C3 “I feel very strongly that it was the mistletoe …. I was ready for the [chemotherapy] side effects and I didn’t have them … All I had was hunger” Participant K.
C4 “I don’t know if it was the mistletoe that sort of helped or if it was just the frame of mind, I honestly couldn’t tell you” Participant A.
C5 “Some people were saying I don’t think I had it because I still had some side effects or there were others that said I think I did have it because I felt great all the way through, but I think they definitely had an opinion as to whether they were on it” Research Nurse C.
C6 “So the colour of the [mistletoe] liquid is probably a light yellow but the saline is … colourless.… I can say from week four I can see the difference” Research Nurse A.
D Adverse events Relevant quotes in B and C e.g., B8, B9 & C2
E Questionnaire data E1 "There was some slightly odder questions than others.
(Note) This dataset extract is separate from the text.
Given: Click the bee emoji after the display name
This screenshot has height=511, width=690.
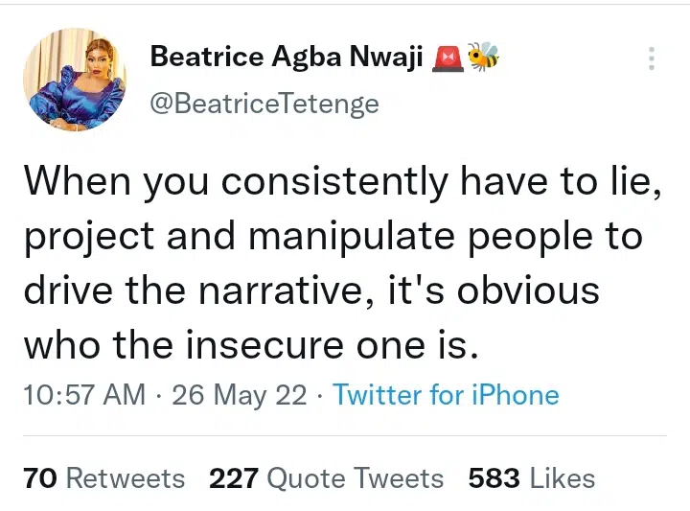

There was a couple of questions about my sex life which I thought was interesting, a bit left-field." Participant E.
E2 "... there were questions about kind of, you know, like your sex life and that sort of… Some of that obviously, yeah, ... I just put not applicable" Participant C.
F Complementary and alternative medicine beliefs F1 “I fully understand the power of plants ... But I don’t fully believe they can cure everything ‘cos I think there is a place for engineered drugs if you need them. I think it’s a complementary thing” Participant F.
F2 “To be perfectly honest I don’t really think about it … just go with the flow” Participant A, who had not used CAM therapies previously.
F3 “I think mainstream treatment should absolutely sit alongside kind of complementary or additional therapies because if it’s improving their general health, wellbeing, emotional and physical kind of health then that’s great” Research Nurse C.
F4 “I tend to be fairly relaxed about patients taking …. complementary medicines because I think at the very least you’ll be harnessing a placebo and potential psychological benefits, and then there may be added benefits. Now if it’s got a very active ingredient or there’s something unknown about it then I’d be more cautious ‘cos I think we just don’t have any evidence about the interactions” Oncologist A.